Extract every line of the material below verbatim, keeping each one unchanged.

**Given data**
========================================

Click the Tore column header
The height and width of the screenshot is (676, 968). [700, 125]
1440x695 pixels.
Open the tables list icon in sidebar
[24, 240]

========================================

**Task answer**
Click the Tore column header
The height and width of the screenshot is (676, 968). [700, 125]
1440x695 pixels.
Open the tables list icon in sidebar
[24, 240]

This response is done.